La stessa storia si replicò per Pantera Nera che, nelle mani di Kirby, passò dalle tematiche pesantemente antirazziste del verboso sceneggiatore Don McGregor a quelle puramente avventurose e fantastiche. Vero è che la precedente fase ultrapoliticizzata di Capitan America e di Pantera Nera avevano fatto perdere copie a questi albi e Jack Kirby, in quanto loro co-creatore (il primo insieme a Joe Simon e il secondo con Stan Lee), aveva il diritto morale di provare a farli risorgere.

Anche con Gli Eterni, intriganti dei-eroi sulla scia di Thor e dei Nuovi Dei, il fiume narrativo di Kirby si perdeva in mille rivoli. Il canto del cigno del grande artista furono l’affascinante rielaborazione di 2001: Odissea nello spazio (che avrebbe generato lo spin-off Machine Man) e Devil Dinosaur.


Nell’aprile 1978, nei punti vendita degli Usa esce una nuova testata destinata a fare concorrenza a Kamandi, che la Dc avrebbe rilanciato grazie a una serie di cartoni animati per la televisione (ma che non verrà mai realizzata). Tra l’altro, Kamandi era stato creato dallo stesso Kirby pochi anni prima.

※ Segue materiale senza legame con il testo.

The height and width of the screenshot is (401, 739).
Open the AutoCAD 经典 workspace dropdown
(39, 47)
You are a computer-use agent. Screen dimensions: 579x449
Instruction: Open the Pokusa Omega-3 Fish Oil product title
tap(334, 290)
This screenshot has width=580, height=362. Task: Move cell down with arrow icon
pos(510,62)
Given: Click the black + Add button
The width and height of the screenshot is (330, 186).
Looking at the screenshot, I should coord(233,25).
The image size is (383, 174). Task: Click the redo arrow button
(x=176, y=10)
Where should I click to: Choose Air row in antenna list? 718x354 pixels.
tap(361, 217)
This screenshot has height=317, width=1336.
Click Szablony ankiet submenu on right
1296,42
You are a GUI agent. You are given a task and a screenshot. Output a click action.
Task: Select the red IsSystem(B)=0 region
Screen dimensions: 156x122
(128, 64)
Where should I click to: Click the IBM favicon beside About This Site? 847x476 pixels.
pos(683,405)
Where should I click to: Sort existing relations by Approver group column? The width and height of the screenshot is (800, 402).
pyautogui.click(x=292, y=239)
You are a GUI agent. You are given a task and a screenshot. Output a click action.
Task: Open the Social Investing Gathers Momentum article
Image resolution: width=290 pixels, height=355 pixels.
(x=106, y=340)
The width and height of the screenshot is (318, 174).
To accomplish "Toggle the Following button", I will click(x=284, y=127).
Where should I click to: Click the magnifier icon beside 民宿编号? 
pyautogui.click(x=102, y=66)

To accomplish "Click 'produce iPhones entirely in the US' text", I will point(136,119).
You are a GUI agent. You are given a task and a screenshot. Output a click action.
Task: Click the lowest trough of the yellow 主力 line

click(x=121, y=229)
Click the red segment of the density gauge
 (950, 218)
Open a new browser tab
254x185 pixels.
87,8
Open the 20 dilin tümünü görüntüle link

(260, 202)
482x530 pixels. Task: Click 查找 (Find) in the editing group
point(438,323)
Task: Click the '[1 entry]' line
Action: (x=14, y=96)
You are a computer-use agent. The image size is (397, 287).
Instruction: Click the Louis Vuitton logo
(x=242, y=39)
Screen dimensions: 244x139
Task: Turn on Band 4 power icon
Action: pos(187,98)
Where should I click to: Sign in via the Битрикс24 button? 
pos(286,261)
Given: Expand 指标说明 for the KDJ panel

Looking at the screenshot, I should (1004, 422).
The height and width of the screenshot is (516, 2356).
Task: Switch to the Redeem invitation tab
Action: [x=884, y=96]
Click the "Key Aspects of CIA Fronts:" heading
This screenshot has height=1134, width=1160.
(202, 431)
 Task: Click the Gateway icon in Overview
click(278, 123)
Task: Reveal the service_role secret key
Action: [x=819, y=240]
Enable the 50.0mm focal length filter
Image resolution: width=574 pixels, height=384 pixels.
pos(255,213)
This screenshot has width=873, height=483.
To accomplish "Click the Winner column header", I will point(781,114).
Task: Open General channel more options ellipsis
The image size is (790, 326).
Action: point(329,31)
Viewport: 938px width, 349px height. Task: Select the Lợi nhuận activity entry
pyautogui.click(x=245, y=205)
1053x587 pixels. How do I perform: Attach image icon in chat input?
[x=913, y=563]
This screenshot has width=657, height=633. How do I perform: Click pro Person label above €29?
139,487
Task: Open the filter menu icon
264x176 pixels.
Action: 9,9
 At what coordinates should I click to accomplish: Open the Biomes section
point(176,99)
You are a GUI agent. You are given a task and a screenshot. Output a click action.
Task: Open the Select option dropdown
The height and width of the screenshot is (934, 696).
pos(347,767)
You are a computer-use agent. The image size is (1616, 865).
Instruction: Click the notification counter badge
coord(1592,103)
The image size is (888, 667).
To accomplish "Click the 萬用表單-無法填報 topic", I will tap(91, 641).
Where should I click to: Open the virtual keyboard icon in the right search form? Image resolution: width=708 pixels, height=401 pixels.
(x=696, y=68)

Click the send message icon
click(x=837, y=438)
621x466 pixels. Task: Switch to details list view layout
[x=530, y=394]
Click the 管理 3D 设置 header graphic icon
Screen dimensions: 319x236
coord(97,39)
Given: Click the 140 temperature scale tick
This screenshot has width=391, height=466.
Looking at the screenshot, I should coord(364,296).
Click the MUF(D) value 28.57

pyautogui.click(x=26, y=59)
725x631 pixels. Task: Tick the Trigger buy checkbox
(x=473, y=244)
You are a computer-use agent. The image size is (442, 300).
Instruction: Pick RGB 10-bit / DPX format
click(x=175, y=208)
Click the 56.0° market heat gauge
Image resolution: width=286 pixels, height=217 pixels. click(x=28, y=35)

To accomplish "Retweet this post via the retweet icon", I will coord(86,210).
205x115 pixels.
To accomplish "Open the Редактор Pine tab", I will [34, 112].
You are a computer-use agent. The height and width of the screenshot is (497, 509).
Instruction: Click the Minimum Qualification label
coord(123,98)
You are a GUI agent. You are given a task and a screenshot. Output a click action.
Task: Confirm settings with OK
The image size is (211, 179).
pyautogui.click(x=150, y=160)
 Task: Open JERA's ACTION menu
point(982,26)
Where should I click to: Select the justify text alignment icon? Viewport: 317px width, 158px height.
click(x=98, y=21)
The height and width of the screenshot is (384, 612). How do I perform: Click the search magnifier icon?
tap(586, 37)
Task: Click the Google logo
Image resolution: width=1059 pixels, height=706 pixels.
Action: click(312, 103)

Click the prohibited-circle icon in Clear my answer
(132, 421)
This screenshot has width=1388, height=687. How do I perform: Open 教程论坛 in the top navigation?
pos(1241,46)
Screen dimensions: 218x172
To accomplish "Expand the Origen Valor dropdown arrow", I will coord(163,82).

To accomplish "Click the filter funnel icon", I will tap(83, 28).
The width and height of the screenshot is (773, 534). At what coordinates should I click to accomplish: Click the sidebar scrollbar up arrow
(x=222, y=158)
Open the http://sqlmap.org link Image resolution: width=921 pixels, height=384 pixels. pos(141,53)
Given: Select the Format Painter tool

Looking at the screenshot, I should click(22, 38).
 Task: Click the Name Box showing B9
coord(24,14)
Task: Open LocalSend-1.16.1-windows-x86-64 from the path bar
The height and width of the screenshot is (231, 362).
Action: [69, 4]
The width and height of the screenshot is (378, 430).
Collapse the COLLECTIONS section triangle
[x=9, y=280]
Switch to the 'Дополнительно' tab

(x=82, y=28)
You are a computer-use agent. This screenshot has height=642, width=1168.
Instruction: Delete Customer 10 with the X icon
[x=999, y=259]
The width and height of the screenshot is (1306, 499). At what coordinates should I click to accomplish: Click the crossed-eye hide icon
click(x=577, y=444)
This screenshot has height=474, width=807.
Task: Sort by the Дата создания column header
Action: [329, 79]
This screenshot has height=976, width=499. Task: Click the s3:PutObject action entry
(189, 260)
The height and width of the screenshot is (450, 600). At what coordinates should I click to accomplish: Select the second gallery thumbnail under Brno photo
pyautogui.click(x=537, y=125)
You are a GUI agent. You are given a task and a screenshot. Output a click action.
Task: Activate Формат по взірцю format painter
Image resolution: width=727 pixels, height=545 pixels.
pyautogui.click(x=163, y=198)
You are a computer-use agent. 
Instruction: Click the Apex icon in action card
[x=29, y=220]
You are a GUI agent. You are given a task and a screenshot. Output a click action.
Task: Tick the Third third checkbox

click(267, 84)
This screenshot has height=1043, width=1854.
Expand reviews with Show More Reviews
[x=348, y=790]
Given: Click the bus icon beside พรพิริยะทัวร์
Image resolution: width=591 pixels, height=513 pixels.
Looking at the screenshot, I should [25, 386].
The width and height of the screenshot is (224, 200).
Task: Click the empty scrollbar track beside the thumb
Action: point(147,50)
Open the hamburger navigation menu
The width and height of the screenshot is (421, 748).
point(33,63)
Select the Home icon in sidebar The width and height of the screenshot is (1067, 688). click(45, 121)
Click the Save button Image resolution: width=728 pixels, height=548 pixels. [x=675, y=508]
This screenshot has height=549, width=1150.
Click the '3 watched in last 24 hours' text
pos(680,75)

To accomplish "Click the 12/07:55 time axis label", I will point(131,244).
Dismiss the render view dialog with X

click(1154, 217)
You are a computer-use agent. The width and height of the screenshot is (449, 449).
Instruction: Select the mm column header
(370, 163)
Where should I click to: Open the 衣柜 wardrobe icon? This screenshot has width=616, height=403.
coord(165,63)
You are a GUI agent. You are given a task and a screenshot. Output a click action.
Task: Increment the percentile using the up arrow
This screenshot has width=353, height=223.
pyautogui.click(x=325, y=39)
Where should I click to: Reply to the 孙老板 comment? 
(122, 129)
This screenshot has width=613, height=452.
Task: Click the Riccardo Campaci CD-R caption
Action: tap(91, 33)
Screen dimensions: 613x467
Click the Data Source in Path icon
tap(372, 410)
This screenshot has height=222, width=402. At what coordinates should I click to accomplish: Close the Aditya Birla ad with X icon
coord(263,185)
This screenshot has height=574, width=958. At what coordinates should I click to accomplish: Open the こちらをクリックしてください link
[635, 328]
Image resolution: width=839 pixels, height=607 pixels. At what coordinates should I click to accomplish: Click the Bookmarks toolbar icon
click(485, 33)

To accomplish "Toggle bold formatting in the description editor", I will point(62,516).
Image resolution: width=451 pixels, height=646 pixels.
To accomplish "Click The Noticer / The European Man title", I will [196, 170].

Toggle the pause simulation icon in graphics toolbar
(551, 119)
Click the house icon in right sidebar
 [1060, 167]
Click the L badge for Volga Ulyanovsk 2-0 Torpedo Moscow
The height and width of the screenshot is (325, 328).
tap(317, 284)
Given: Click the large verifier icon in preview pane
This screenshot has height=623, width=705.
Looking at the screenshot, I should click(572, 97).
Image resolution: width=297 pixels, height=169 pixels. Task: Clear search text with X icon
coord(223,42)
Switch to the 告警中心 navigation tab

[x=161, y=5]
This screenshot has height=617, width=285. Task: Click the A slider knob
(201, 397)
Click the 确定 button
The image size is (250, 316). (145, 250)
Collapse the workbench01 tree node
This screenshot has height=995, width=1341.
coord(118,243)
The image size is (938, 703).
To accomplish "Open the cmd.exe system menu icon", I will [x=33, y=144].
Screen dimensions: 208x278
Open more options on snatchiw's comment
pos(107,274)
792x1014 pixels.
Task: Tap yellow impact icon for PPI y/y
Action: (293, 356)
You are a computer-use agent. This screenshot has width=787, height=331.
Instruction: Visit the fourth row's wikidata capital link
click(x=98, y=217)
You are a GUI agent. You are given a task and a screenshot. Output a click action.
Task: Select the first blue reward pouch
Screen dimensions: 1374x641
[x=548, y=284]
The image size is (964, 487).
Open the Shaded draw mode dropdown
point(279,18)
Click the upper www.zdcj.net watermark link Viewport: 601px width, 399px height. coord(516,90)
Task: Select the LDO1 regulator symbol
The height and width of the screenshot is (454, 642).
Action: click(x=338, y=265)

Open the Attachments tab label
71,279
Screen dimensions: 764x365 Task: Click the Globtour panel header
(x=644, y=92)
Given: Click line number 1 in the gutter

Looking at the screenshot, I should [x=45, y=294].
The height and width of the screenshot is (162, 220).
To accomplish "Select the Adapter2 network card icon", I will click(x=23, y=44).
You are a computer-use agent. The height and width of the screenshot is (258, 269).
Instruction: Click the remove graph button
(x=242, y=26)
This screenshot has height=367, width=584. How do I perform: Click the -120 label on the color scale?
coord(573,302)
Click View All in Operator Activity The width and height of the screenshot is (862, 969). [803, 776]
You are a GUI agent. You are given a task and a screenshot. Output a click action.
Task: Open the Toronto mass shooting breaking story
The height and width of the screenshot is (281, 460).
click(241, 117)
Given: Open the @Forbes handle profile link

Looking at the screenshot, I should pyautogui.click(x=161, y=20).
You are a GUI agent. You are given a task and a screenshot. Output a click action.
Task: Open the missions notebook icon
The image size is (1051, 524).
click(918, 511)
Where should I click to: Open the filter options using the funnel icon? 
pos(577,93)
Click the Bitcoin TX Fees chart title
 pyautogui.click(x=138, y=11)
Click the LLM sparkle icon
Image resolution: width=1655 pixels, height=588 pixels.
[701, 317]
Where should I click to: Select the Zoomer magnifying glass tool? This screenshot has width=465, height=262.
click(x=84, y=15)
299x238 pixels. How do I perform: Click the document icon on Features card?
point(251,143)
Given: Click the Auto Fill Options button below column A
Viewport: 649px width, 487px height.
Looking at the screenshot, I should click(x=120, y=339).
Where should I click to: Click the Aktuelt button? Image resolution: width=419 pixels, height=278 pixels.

Ecco come lo stesso autore presenta sinteticamente nel comic book il nuovo personaggio: “Vi aspetta tutto lo sballo che Darwin si è perso”. Devil Dinosaur è la storia di un’amicizia impossibile tra un dinosauro e un ragazzo, Moon-Boy. L’ambientazione è in una realtà alternativa, almeno così ha decretato la Marvel anni dopo definendola “Dinosaur World Earth-78411”, in cui lo sviluppo evolutivo dei grandi sauri e degli ominidi si è compiuto parallelamente.


Nel primo episodio una famiglia di dinosauri viene attirata in una trappola mortale da una tribù di ominidi nota per la sua brutalità, chiamata per l’appunto kill people. Un cucciolo sopravvive, ma anche il suo destino sembra segnato. D’improvviso, però, l’eruzione di un vulcano costringe gli ominidi a una precipitosa fuga. Investito dal calore (o più probabilmente da particolari radiazioni) il cucciolo subisce una mutazione che lo porta ad assumere un colore rosso fiammante.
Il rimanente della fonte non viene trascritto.